Bolsonaro recorre ao devaneio jurídico e insiste na nomeação de Ramagem, mas processo já perdeu objeto

 
Causa preocupação o fato de um governo, como o de Jair Bolsonaro, promover um verdadeiro furdunço na seara jurídica, como se o Brasil existisse à imagem e semelhança do lupanar da esquina mais próxima. Afinal, o mínimo que se pode esperar do presidente da República e deus assessores é que eles cumpram e respeitem a legislação vigente no País, sem rapapés e bamboleios interpretativos de ocasião.

Esse introito serve para ilustrar a epopeia envolvendo a anulada nomeação de Alexandre Ramagem para a direção geral da PF, cuja posse foi suspensa por decisão liminar ministro Alexandre de Moraes, do Supremo Tribunal Federal (STF), que viu no ato presidencial desvio de finalidade. Até porque, Bolsonaro insistiu em nomear ao comando da Polícia Federal alguém da sua confiança e que aceitasse lhe repassar diariamente relatórios de inteligência sobre investigações em curso.

Diante da decisão do ministro do Supremo, que acertadamente impôs limite ao presidente da República dentro do que determina a Constituição de 1988, a nomeação de Ramagem foi anulada em seguida pelo próprio Bolsonaro.

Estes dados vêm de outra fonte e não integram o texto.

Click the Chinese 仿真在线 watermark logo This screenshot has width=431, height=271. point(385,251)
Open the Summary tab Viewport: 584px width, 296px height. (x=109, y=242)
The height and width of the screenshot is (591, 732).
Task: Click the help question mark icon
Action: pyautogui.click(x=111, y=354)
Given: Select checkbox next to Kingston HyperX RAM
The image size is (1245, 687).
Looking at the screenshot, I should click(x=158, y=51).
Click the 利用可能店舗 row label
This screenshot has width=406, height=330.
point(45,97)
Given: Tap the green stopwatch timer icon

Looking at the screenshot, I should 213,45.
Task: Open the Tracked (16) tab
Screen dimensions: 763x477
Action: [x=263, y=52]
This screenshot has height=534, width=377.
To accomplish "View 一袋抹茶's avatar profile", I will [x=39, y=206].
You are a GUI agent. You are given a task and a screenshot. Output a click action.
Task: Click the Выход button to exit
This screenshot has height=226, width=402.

Não é preciso nenhuma dose extra de raciocínio para descobrir que no momento em que Bolsonaro baixou decreto, devidamente publicado no Diário Oficial da União (DOU), anulando a nomeação de Ramagem, o processo que tramitava no STF perdeu objeto. Portanto, não cabe recurso em ação judicial que tornou-se ineficaz pela perda de objeto. Trata-se de um conceito basilar do Direito.

 
Apesar desse cenário, o presidente da República insiste junto ao Supremo para que o ministro Alexandre de Moraes reveja sua decisão, o que faz com que o despacho ganhe doses extras de assertividade. Afinal, a insistência de Bolsonaro em ter Ramagem no comando da PF causa estranheza.

Não obstante, vale ressaltar dois pontos que continuam merecendo atenção nesse imbróglio bolsonaresco. O primeiro deles versa sobre o retorno da Alexandre Ramagem à direção da Agência Brasileira de Inteligência (Abin). Para ser nomeado diretor-geral da PF, Ramagem precisou ser exonerado da Abin. Pois bem, sua recondução ao cargo não poderia se dar da forma como fez o Palácio do Planalto, na base da canetada, pois a aprovação do nome de um indicado ao comando da Abin depende de aprovação do Senado, que atualmente está com as atividades legislativas suspensas em razão da pandemia do novo coronavírus.

Alguém há de dizer que Alexandre Ramagem já ocupava a direção-geral da Abin e que sua recondução exigia apenas um ato de ofício, mas não dessa maneira que a governança deve ser conduzida. Quando em jogo estão interesses do Estado brasileiro é preciso que haja um ato jurídico perfeito, que só passará a existir neste caso quando o nome de Ramagem receber a chancela do Senado.

O segundo ponto que merece atenção é a nomeação do novo diretor-geral da Polícia Federal, Rolando Alexandre de Souza, que já atendeu a um dos pedidos de Bolsonaro: a troca do superintendente da corporação no Rio de Janeiro. Pois bem, ao insistir na nomeação de Ramagem, o presidente da República sinaliza que Rolando Alexandre foi escalado para um mandato-tampão, enquanto o embate no Supremo não termina. Se o novo diretor da PF aceitou esse papel, o mínimo que se pode afirmar é que não está à altura da corporação.